Alzamend Neuro, Inc. ha annunciato di aver ricevuto una lettera "Study May Proceed" dalla Food and Drug Administration statunitense ("FDA") per l'avvio dello studio AL001-MDD01, uno studio clinico di Fase IIA di AL001 per il trattamento di pazienti con MDD. Sebbene il litio non abbia un'indicazione approvata dalla FDA per il potenziamento di un antidepressivo nel MDD, da decenni viene prescritto off-label a questo scopo. Se riuscissimo a sviluppare un prodotto a base di litio di nuova generazione (AL001) che non richiedesse di routine il monitoraggio terapeutico dei farmaci ('TDM'), rappresenterebbe un importante miglioramento rispetto agli attuali trattamenti a base di litio e avrebbe un impatto positivo sui 21 milioni di americani affetti da MDD.

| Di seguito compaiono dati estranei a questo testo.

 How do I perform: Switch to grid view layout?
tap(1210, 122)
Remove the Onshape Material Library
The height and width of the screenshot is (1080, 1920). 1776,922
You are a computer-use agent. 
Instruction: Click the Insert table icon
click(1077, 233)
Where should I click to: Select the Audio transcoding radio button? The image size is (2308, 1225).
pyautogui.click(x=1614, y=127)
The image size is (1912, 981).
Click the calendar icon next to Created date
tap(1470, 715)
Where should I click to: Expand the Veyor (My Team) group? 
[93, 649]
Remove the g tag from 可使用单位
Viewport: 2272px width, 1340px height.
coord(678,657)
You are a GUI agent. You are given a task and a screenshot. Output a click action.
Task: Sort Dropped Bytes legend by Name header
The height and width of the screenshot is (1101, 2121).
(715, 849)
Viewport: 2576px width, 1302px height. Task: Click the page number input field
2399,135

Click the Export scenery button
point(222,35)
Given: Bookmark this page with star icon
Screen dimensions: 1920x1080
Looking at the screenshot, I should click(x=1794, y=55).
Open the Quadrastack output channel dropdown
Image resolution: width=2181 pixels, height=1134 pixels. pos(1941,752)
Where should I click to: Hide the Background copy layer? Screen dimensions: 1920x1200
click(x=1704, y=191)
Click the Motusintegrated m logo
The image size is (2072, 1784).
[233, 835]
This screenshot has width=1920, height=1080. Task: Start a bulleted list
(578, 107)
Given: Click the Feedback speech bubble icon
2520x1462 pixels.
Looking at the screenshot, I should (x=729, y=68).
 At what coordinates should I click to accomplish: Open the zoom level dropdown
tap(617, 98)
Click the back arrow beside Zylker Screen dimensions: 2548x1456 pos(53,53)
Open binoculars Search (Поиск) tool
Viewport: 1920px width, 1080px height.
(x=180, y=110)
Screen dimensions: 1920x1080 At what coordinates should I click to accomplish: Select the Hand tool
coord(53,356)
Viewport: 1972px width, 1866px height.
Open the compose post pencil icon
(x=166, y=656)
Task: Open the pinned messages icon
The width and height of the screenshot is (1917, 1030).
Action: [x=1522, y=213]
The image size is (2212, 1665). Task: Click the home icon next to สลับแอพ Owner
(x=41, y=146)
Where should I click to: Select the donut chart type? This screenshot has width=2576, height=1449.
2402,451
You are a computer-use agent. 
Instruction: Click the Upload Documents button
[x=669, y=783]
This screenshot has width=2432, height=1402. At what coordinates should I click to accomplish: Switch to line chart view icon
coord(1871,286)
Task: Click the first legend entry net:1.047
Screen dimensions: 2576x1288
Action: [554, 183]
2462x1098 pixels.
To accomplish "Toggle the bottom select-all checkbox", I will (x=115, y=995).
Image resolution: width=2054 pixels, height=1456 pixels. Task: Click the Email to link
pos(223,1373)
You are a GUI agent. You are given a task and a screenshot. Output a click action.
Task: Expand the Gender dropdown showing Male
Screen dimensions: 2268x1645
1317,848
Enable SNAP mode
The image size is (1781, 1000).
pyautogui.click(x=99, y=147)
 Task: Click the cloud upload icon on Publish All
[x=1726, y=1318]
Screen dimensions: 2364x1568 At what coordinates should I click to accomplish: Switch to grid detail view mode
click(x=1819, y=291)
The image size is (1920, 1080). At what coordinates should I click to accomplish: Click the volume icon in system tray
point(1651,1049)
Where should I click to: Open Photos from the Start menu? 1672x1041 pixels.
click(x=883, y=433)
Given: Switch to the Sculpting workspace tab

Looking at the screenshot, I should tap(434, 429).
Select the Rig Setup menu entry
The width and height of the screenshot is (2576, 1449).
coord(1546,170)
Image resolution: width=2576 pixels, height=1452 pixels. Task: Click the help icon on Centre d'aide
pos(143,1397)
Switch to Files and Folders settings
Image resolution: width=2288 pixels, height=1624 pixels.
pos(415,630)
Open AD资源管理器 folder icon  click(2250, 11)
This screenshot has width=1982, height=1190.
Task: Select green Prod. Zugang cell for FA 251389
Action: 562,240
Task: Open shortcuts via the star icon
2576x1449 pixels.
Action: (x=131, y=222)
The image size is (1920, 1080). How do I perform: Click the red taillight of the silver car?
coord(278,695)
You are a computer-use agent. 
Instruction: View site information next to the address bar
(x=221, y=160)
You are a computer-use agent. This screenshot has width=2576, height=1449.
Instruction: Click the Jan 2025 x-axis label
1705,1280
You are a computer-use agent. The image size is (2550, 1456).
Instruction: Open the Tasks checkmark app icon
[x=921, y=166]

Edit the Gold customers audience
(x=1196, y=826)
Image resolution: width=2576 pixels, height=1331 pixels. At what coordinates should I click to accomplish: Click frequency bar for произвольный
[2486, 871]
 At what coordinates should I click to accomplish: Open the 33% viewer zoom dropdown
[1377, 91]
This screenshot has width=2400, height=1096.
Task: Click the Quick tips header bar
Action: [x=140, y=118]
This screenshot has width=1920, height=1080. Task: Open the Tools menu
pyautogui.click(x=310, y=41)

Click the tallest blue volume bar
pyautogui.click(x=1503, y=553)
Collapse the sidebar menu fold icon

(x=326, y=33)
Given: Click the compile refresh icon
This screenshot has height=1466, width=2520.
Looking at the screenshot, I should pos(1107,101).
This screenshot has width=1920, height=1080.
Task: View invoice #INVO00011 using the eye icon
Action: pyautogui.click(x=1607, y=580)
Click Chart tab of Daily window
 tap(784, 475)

A proposito di AL001, si tratta di un nuovo sistema di rilascio del litio che ha il potenziale di fornire i benefici dei sali di litio in commercio, attenuando o evitando le tossicità attualmente riscontrate associate al litio. I risultati dello studio di Fase IIA a dosi multiple ascendenti di Alzamend, recentemente completato, su pazienti con Alzheimer e soggetti sani, hanno identificato una dose massima tollerata ("MTD"), come valutato da un comitato di revisione della sicurezza indipendente. Questa MTD è stata progettata per non richiedere il TDM, pur fornendo il litio a una dose relativamente modesta ma efficace.

AL001 è progettato per distribuire favorevolmente il litio nel cervello, con conseguente minore esposizione di altri organi del corpo e un profilo di sicurezza migliore rispetto ai sali di litio attualmente in commercio. Questo può servire a mitigare o a ovviare al tetto di tossicità vantaggiosamente basso dei sali di litio in commercio, che ne ha limitato l'utilità per i pazienti e i prescrittori. Mentre un'ampia varietà di farmaci è stata usata storicamente per aumentare gli antidepressivi nella MDD, il litio è uno dei pochi agenti che ha dimostrato l'efficacia in più studi randomizzati e controllati.

L'obiettivo di Alzamend è quello di rilanciare l'utilità del trattamento con litio, migliorando in modo significativo il rapporto beneficio/rischio del trattamento con litio nella pratica clinica. In base al profilo di sicurezza favorevole di AL001 osservato nello studio recentemente completato e agli ampi dati di sicurezza sui componenti del farmaco, il programma di sviluppo di AL001 potrebbe qualificarsi per il percorso della Sezione 505(b)(2) New Drug Application ("NDA") per l'approvazione da parte della FDA, che è disponibile per le nuove formulazioni di un farmaco approvato. La MDD, nota anche semplicemente come depressione, è un disturbo mentale caratterizzato da almeno due settimane di basso umore pervasivo, bassa autostima e perdita di interesse o di piacere in attività normalmente piacevoli.

Le persone colpite possono anche avere occasionalmente deliri o allucinazioni. Introdotto da un gruppo di clinici statunitensi a metà degli anni '70, il termine è stato adottato dall'American Psychiatric Association per questo gruppo di sintomi tra i disturbi dell'umore nella versione del 1980 del Manuale Diagnostico e Statistico dei Disturbi Mentali (DSM-III) e da allora è diventato ampiamente utilizzato. Può influenzare negativamente la vita personale, il lavoro o l'istruzione di una persona, nonché il sonno, le abitudini alimentari e la salute generale.

Secondo l'Organizzazione Mondiale della Sanità, circa 280 milioni di persone (3,8% della popolazione mondiale) nel mondo soffrono di MDD.